One of the most important tokens of advice I received was to consider time management not as a standalone skill, but a combination of them. In the spirit of paying forward, I offer my own tokens of advice on time management.
Start with the Work That Matters Most. My first tip is to identify the work that energizes you, particularly when there are pressing demands on your time. Deadlines are going to conflict, emergencies are going to arise, meetings will be rescheduled, someone is going to hate your first draft; however, if you are passionate about the work you will find the energy to push through and move to the next task.
Make a Working List. I also recommend keeping a fluid to-do list. Planning and organization are among the most obvious time management skills, but it is easy to get overwhelmed if you are resistant to adapting your plans. I often block out time for specific work and school responsibilities, but I also ensure that I evaluate my task list at least twice daily. Reflecting on your to-do lists can also help you come up with creative ways to take advantage of the “slow” parts of your day. I listen to recorded lectures or relevant podcasts on my commute to my internship to reinforce material from classes, and I spend time between classes strategizing article or design ideas.
Keep Communication Channels Open. Working as a member of a team is common in many upper level courses, and it’s the norm in most office environments. Communication, delegation and empathy help you manage time in a team environment for efficient work flows. Clear communication and delegation of responsibilities, from the start, will help your team succeed. In my school projects, I create task communication documents in Google Docs that outline objectives for the project, allow people to sign up for the tasks that align to their strengths and track progress to hold everyone accountable. The tracking document also helps identify challenges early on, so that you can intervene effectively before tensions build or it’s too late to solve a problem effectively.
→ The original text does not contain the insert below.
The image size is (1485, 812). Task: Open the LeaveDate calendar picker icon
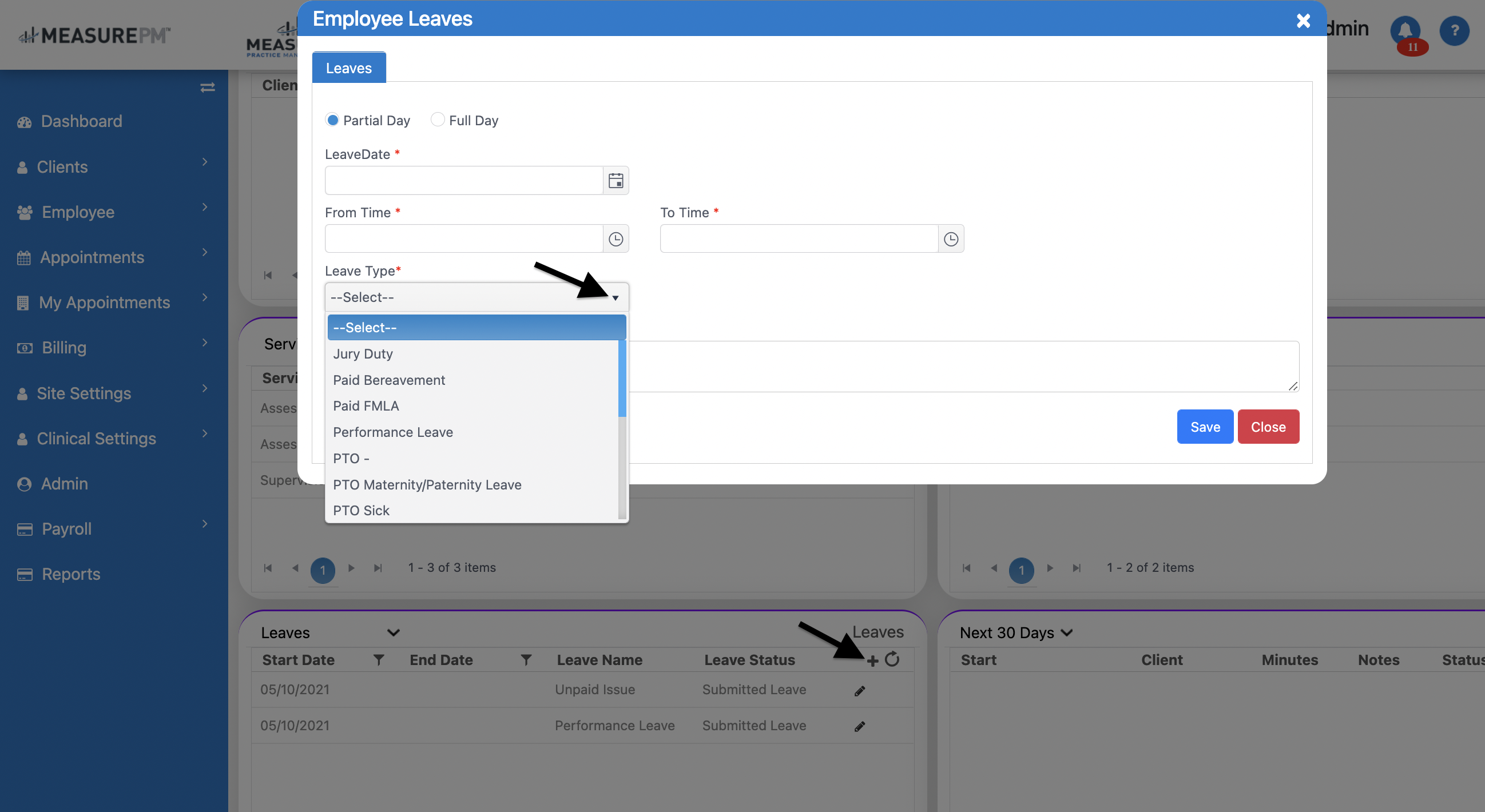click(x=615, y=181)
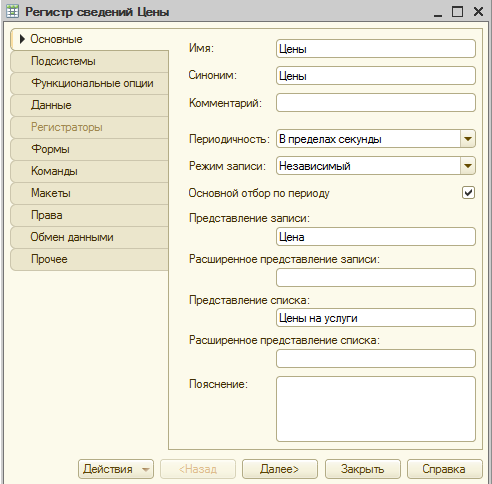This screenshot has width=492, height=484.
Task: Open Справка help button
Action: pyautogui.click(x=445, y=469)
Practice Self-Care. One of the most important lessons that I have learned to improve time management skills is how to manage stress. Anyone who took Interpersonal Communication knows that stress can have damaging effects on both your mental and physical well-being. Understanding how you can respond effectively to stress and setbacks will make you stronger when you face your next challenge. Thus, it’s important to also develop your coping skills as a co-requisite of your time-management skillset.
Stress Doesn’t Breed Creativity. Especially in a career where you are called upon to think creatively, it is important to give yourself mental breaks to recharge. There are many ways to manage stress, so it is important to find what works best for you. For example, I love the outdoors, and I will often casually write content while sitting outside: I remember one article that I wrote in September at 4,580’ elevation, nestled in the White Mountains. Being in nature allows me to clear my head and broaden my perspective so that I can tackle my next assignment with a renewed focus.